Our issue is that when handle_lost_tcp logic is ran, instead of deleting the entry it instead labels it as "deleted" and allows some timer to remove it after 10sec or so. This process of setting it "deleted" then removing the entry doesn't sync with DMQ. It also causes issues with save("location") because when a rereg happens during this 10sec when the entry is labeled as "deleted" but not actually removed it sees it as an update in the registrar instead of a new registration.
I purpose changing the handle_lost_tcp logic so that it uses the same logic as unregister("location"). As the unregister command correct removes the entry from the registrar table and correctly syncs via DMQ.
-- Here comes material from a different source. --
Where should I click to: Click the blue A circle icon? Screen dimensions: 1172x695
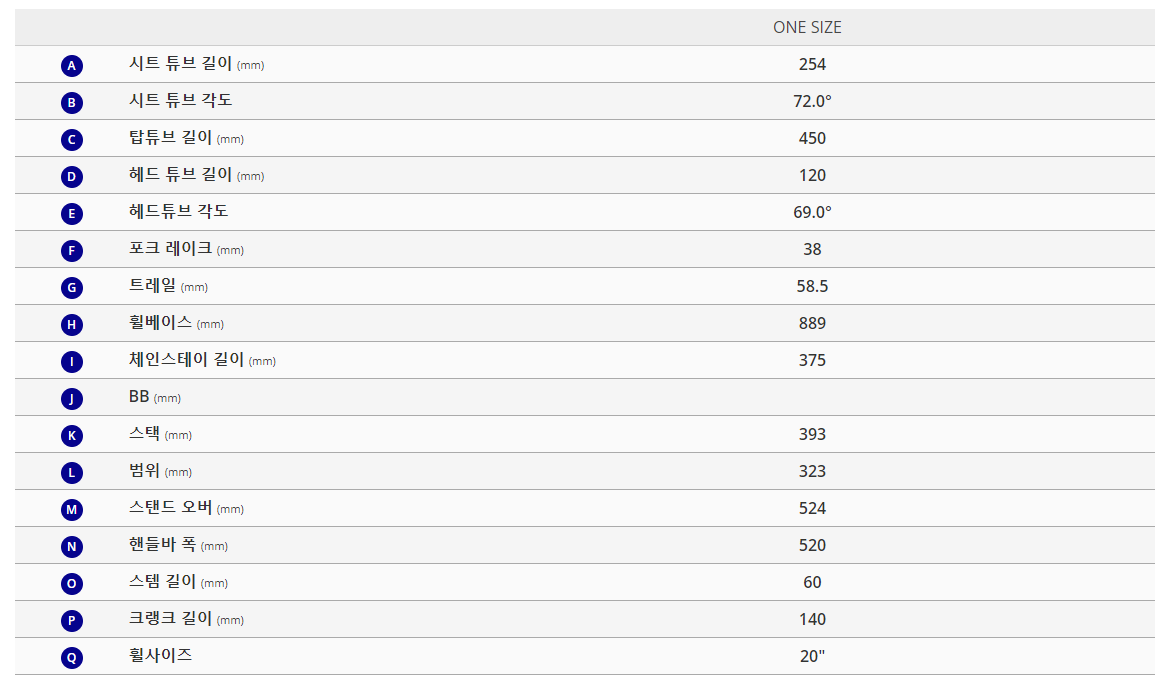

You are right, there are probably three issues here: 1. if the DMQ is somehow synchronizing with itself the deletion on TCP connection lost will not work at all 2. The TCP connection lost will be not synchronized with DMQ 3. If an entry was marked expired because of TCP connection lost, and a new REGISTER is received before the timer was run to delete it, it will update the registration
Regarding 1 - this is another topic, which we are looking into right now. About 2, yes the logic could be changed to actually remove/unregister it right now. This would also fix the issue 3. Will look also into that.